Poursuivez la notice nécrologique de l'ingénieur Ferdinand Gautier en reprenant immédiatement après sa dernière phrase.

EXTRAIT À LIRE

<<<<

Ferdinand GAUTIER (1838-1908)


Gautier, élève de l'Ecole des Mines de Paris
(C) Photo collections ENSMP

Ancien élève de l'Ecole des mines de Paris (promotion 1860). Ingénieur civil des mines.


Publié dans le Bulletin de l'Association des anciens élèves de l'Ecole des Mines de Paris, février 1909.

Notre Association vient de perdre un de ses membres les plus distingués, les plus sympathiques et les plus dévoués : notre excellent camarade Ferdinand Gautier vient de mourir à l'âge de 70 ans, à Constantine où il avait été demander, il y a quatre ans, au climat de l'Algérie, le rétablissement de sa santé.

Dès sa sortie de l'École, en 1863, Gautier fut attaché à la Compagnie des Forges de Terrenoire, d'abord à Bessèges, puis à Terrenoire, où il joua un rôle important dans les découvertes métallurgiques qui rendirent cette usine fameuse à cette époque. Puis il vint à Paris en 1874 et ne quitta cette Compagnie que pour devenir secrétaire du Comité des Forges de France, fonctions qu'il occupa avec distinction pendant quelque temps. Mais cette situation officielle ne suffisant pas à son activité, il reprit son indépendance pour fonder dans le Pays de Galles, dans les usines de la Pyle Works Company limited, à Blaina et à Pyle, la métallurgie du ferro-manganèse, inconnue jusque-là en Angleterre.

>>>>

DONNÉES AFFICHÉES
<<<<

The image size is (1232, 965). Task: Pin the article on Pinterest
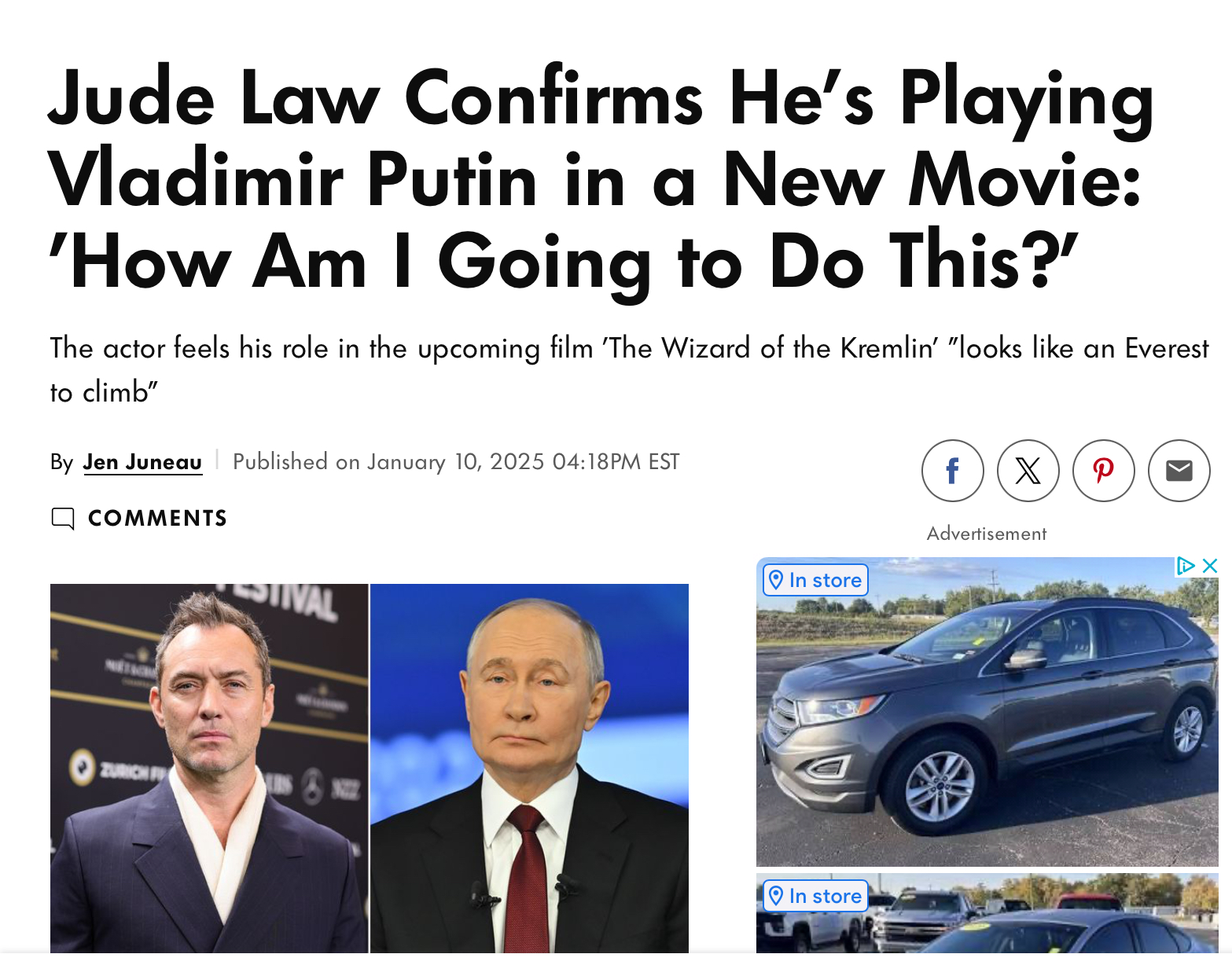pyautogui.click(x=1103, y=471)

>>>>

RÉPONSE ATTENDUE
Pendant ce temps, Gautier ne cessa pas ses travaux, il se livra spécialement à l'étude des perfectionnements qui, depuis quarante ans, ont révolutionné l'industrie du fer et de l'acier, par l'accession dans les alliages du manganèse, du silicium, du chrome, au métal principal auquel ils communiquaient des qualités nouvelles.

De fréquents voyages en Russie, en Suède, en Angleterre, en Allemagne, avaient permis à notre camarade d'étudier sur place les progrès réalisés à l'Étranger dans ces questions. C'est ainsi que, chose rare pour un ingénieur français, il eut l'occasion de visiter l'usine Krupp, peu après la guerre ; il eut la satisfaction de voir alors que l'industrie métallurgique de nos vainqueurs n'était pas supérieure à la nôtre.

Il a publié, outre un grand nombre d'articles très remarqués, divers opuscules sur ces nouveaux alliages, et on se souvient du rapport très intéressant qu'il rédigea, avec une compétence indiscutée, sur l'industrie du fer et de l'acier à l'Exposition de Dusseldorf.

En 1891, Gautier partit pour le Brésil, où, après avoir inspecté diverses usines de l'État de Sao Paulo, il dirigea, d'abord à Rio de Janeiro, la Compania Industriel, puis à Esperança (État de Minas Geraes), les hauts fourneaux de la Compania Forjas e Estaleiras.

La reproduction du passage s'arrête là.